The Egyptian Club
- Logo on venue signage
- Address: 3701 Southeast Division Street
- Location: Portland, Oregon, United States
- Coordinates: 45°30′18″N 122°37′32″W﻿ / ﻿45.50489°N 122.62560°W
- Owner: Kim Davis
- Type: Gay bar

Construction
- Opened: 1995
- Closed: 2010 (Egyptian Room) 2011 (Weird Bar)

= Egyptian Club =

Defunct lesbian bar in Portland, Oregon, U.S.

The Egyptian Club, also known as Egyptian Room and referred to colloquially as E-Room, was a lesbian bar in the Richmond neighborhood of southeast Portland, Oregon, United States, operating from 1995 to 2010. Owner Kim Davis re-opened the venue as Weird Bar in October 2010, but the all-inclusive establishment closed within a year.

==Description and history==
The Egyptian Club was a lesbian bar located at the intersection of Southeast 37th Avenue and Division Street in Portland's Richmond neighborhood. It had a "labyrinthine three-bars-within-a-bar" layout and featured a medium-sized dance floor, pool tables, and video poker. Lonely Planet called the Egyptian Club "Portland's main lesbian hangout, where guys are (barely) tolerated and girls are (most) butch dykes. It's hardly fancy, heavy on the hip-hop and full of chain-smokers, with karaoke and pool tables to distract." NewNowNext described the Egyptian Club as a "staple lesbian bar with three rooms: a front lounge perfect for mingling, the other a game room for settling those brawls, and, the last but not least, a dance bar for special events and poker!"

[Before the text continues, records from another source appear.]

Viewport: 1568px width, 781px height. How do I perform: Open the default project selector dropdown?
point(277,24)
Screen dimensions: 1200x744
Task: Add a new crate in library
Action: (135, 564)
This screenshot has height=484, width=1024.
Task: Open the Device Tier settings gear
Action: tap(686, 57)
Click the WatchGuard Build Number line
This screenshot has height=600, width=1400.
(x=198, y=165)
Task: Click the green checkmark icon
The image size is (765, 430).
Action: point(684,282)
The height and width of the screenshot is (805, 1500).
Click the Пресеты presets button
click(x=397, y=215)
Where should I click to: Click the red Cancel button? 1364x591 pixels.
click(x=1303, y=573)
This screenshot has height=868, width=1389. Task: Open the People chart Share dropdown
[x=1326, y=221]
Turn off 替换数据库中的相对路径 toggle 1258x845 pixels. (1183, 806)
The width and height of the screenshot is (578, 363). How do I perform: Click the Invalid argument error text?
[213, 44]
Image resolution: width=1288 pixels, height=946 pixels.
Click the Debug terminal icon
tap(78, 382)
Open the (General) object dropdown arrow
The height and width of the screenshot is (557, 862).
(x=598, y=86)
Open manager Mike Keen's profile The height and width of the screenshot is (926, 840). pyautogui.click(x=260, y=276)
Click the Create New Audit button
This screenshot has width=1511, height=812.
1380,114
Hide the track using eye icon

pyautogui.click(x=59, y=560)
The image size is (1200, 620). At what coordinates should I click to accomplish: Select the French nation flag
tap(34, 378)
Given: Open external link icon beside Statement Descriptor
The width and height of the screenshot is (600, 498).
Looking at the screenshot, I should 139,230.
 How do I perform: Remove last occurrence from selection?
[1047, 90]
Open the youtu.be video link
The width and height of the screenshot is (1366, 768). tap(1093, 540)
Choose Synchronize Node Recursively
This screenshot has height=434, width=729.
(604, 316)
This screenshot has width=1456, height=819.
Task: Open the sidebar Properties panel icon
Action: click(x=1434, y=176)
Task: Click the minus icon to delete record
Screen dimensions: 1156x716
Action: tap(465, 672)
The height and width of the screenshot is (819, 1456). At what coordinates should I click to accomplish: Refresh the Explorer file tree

Before Kim Davis purchased the club in 1995 and converted the business into a "dance club for women", the Egyptian Club had operated as a strip club. According to Davis, upon its opening "people threw eggs at the building and assaulted the women bouncers outside the door". In 2001, she purchased the 8,000-square-foot building which housed the club.

===Closure and re-opening as Weird Bar===
The Egyptian Club operated for fifteen years as Portland's only bar targeted specifically to lesbians, until it began having financial troubles in 2010. In August, Davis posted an announcement online that read: The economy has taken its toll on our community and on our bar. It Is with a heavy heart that we must announce the limited future of the Egyptian Club. Without a miracle, we will be having our closing party on Oct. 9, 2010 ... Reason? We have always struggled to keep our doors open. Keeping an establishment of this type and size open requires an incredible amount of business just to pay the bills. It does not appear as if our community is able to support our efforts at this time, and we are not able to float until this is able to happen ... The miracle we are looking for is either to win the lottery, or an immediate upturn in the economy that would allow for record sales in the near future along with enough residual business to sustain us for however long our community would have us here. With the way we see businesses closing all around us, we think it would be a miracle for that to happen ... We are not looking for fundraisers, or handouts. Those would only help temporarily. We want to sell our product to people who want it. We are a business. We live by different rules than the non-profit organizations we do fundraisers for ... I can’t believe the overwhelming response to this announcement. It is so nice to know that so many of you care about the future of our business ... Unfortunately, because of the huge drop in sales, we have had to lay off some of our staff members. This was incredibly hard and involved tears on both sides. We are like family. I feel like I have failed them. We hope for a miracle so that these layoffs can be temporary ... During these two months prior to our closing, we are committed to bring you the best in entertainment and parties. We want to go out with a bang ... We thank all our loyal patrons that have been with us throughout the years. We love you. You have truly made this bar something special. We all know it is not the bricks and mortar that make a place a home … it’s the people. We are family. You are who we will miss the most.

In late September, Portland Monthly reported that "rumors of the Egyptian Room's demise [were] only half-truths" and confirmed that management would be re-opening a more inclusive establishment called Weird Bar. Davis opened the newly painted bar on October 16, 2010. However, Weird Bar closed one year later. The building which housed the bar and an adjacent 8,000-square-foot lot were listed for $1.36 million.

==Reception==
In 2009, GayCities.com named the Egyptian Club the best lesbian bar in the United States.